Van afkalvende ijsschotsen tot eilanden die er over een paar decennia niet meer zullen zijn; fotograaf Kadir van Lohuizen geeft in ‘After Us the Deluge’ de stijgende zeespiegel een gezicht.

Dat er nog altijd volksstammen zijn die beweren dat de klimaatcrisis een verzinsel is, wordt met de pagina schrijnender als je door ‘After Us the Deluge’ bladert. In dit fotoboek heeft Kadir van Lohuizen (1963) de gevolgen van het stijgende zeeniveau voor leefgemeenschappen over de hele wereld in beeld gebracht. Eerder was het werk te zien in The New York Times en in 2019 als tentoonstelling in Het Scheepvaartmuseum in Amsterdam.
In zijn inleiding slaat Van Lohuizen de toon van een onheilsprofeet aan. Waar hij ook kwam, van Groenland tot zijn geboorteplaats Gouda, stuitte hij op verontrustende verhalen. Voorafgaand aan ieder hoofdstuk, ieder deel van Van Lohuizens wereldreis, komt een expert aan het woord, van speciaal gezant van de Verenigde Naties tot de president van de eilandengroep Kiribati in Oceanië. Stuk voor stuk trekken ze aan de bel. In het kort komt het hierop neer: als we niet snel drastisch van koers veranderen, gaan we er allemaal aan. 
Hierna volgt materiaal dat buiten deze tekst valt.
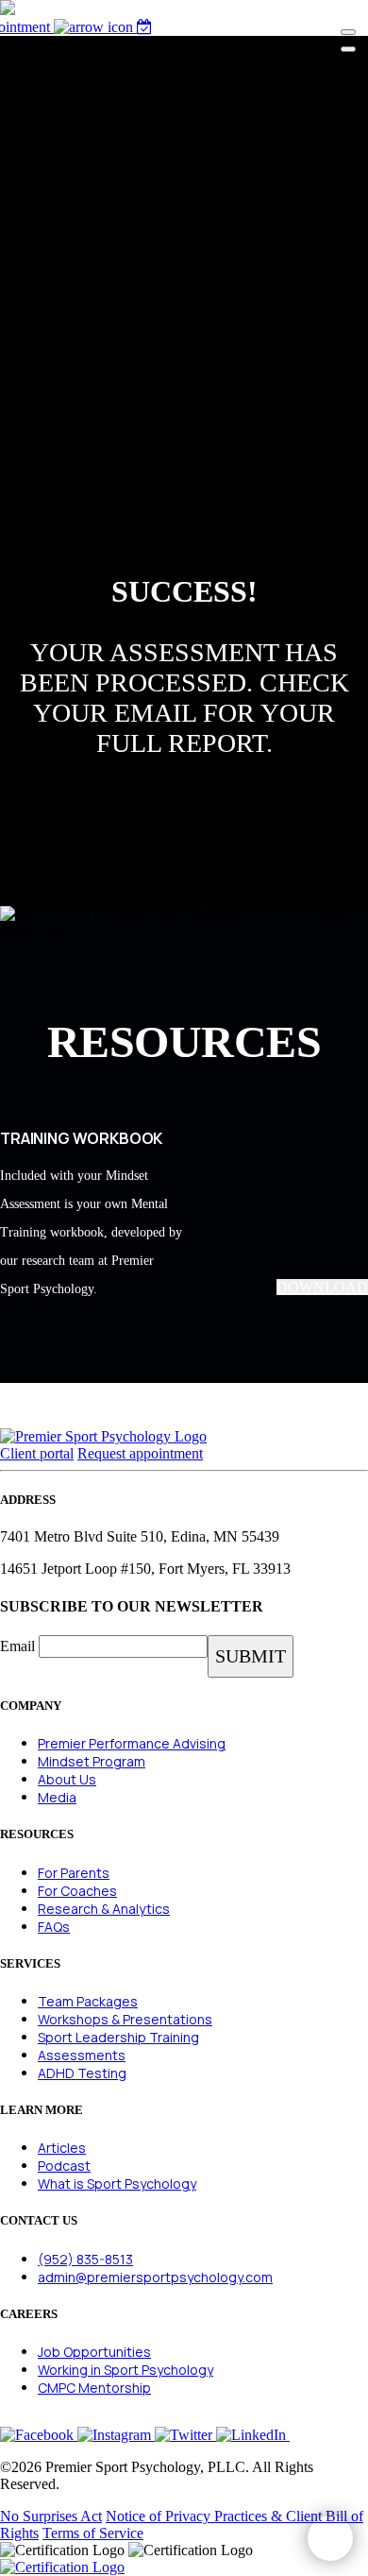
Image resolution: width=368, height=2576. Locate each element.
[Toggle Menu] (348, 32)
Kadir van Lohuizen, foto: Stanley Greene

Geëvacueerd
In een rijke stad als New York zingt de bevolking het nog wel een tijdje uit, maar arme gebieden als de rivierdelta in Bangladesh of de Fiji-eilanden dreigen binnen decennia van de kaart te verdwijnen. Zelfs een stad als Miami Beach, in Florida, zal over veertig jaar geëvacueerd moeten worden. Je kunt er wel dijken bouwen, maar doordat de stad is gebouwd op poreuze kalksteen, zal het zeewater daar gewoon onderdoor trekken. Alsof er niets aan de hand is, worden er desondanks volop woontorens uit de grond gestampt.
In ons eigen Nederland wanen we ons veilig achter de dijken – de succesvolle strijd tegen het water bepaalt immers onze nationale identiteit. Maar hoe terecht is dat? Ook hier is het gevaar van natte voeten reëel.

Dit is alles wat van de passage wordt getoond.